On November 23, the Large Hadron Collider (LHC) circulated two beams simultaneously for the first time, allowing the operators to test the synchronization of the beams and giving the experiments their first chance to look for proton-proton collisions. With just one bunch of particles circulating in each direction, the beams can be made to cross in up to two places in the ring. From early in the afternoon, the beams were made to cross at points 1 and 5, home to the A Toroidal LHC Apparatus (ATLAS) and Compact Muon Solenoid (CMS) detectors, both of which were on the lookout for collisions. Later, beams crossed at points 2 and 8, the Large Ion Collider Experiment (ALICE) and the Large Hadron Collider beauty (LHCb).
“It’s a great achievement to have come this far in so short a time,” said CERN Director General Rolf Heuer. “But we need to keep a sense of perspective — there’s still much to do before we can start the LHC physics program.”
Beams were first tuned to produce collisions in the ATLAS detector, which recorded its first candidate for collisions November 23. Later, the beams were optimized for CMS. In the evening, ALICE had the first optimization followed by LHCb.

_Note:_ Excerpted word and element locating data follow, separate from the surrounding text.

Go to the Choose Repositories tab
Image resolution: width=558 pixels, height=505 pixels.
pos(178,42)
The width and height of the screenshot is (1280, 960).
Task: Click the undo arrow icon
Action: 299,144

“This is great news, the start of a fantastic era of physics and hopefully discoveries after 20 years’ work by the international community to build a machine and detectors of unprecedented complexity and performance,” said Fabiola Gianotti, ATLAS spokesperson.
“The tracks we’re seeing are beautiful,” said Andrei Golutvin, LHCb spokesperson. “We’re all ready for serious data-taking in a few days.”
These developments come just 3 days after the LHC restart, demonstrating the excellent performance of the beam control system. Since the start-up, the operators have been circulating beams around the ring alternately in one direction and then the other at the injection energy of 450 GeV. The beam lifetime has gradually been increased to 10 hours, and today beams have been circulating simultaneously in both directions, still at the injection energy.
“Achieving low-energy collisions in the LHC so quickly after the re-start is a huge boost for the worldwide particle physics community,” said Norman McCubbin, head of particle physics at the Science and Technology Facilities Council’s Rutherford Appleton Laboratory.
“The CERN accelerator team is doing a tremendous job, and I congratulate them on achieving this vital step on the way to full operation of the LHC,” said John Womersley, director of science programs at STFC. “As a scientist who has worked on this kind of machine, I understand the challenges involved. From here, the CERN team will be working on increasing the number of particles in the beams and gradually ramping up the energy of these particles. The LHC will soon be the highest energy particle accelerator in the world, and in 2010 we can expect to see it start delivering new science.”
Next on the schedule is an intense commissioning phase aimed at increasing the beam intensity and accelerating the beams. By Christmas, the LHC should reach 1.2 TeV per beam and provide good quantities of collision data for the experiments’ calibrations.